02-01-2012, 09:02 AM
ABSTRACT
Shear failure is an important failure mode for pile caps, civil engineering structures in
reinforced concrete, often used as substructures for bridges. However, while relatively
thin slabs, such as flat slabs for office buildings, have been subjected to intense research
in the past, there is a lack of generic models for thicker structures today and building
codes are still based on less appropriate empirical or semi-empirical models. For this
reason, the design of pile caps for shear failures, and punching failure in particular,
often results in dense reinforced structures. A rational approach to shear failures in
three-dimensional structures is needed to provide a safe and efficient design of pile
caps.
In order to comprehend the complex cracking and failure process in pile caps, the
different shear transfer mechanisms of forces in structural concrete, as well as shear and
punching failures of flexural elements are described in this thesis.
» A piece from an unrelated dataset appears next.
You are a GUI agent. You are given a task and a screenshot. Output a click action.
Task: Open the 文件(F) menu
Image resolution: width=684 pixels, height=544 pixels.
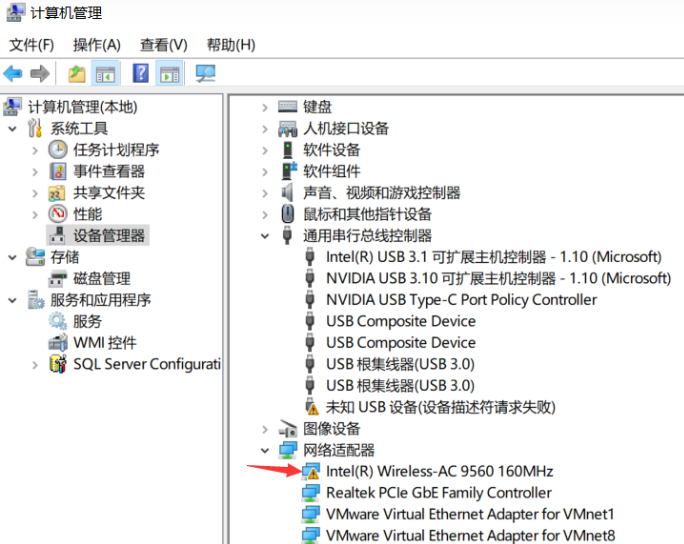(x=32, y=45)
A review of the design procedures for shear and punching proposed by the Swedish
design handbook (BBK04), the European standard (Eurocode 2) and the American
building code (ACI 318-08) is conducted. The models of BBK and Eurocode are
applied to the analysis of four-pile caps without shear reinforcement. The comparison
with the experimental results indicates that the analysis with Eurocode predicts failure
loads more accurately than with BBK, however both standards result in significant
variations between similar cases, mainly because they accord too much importance to
some parameters, while neglecting others.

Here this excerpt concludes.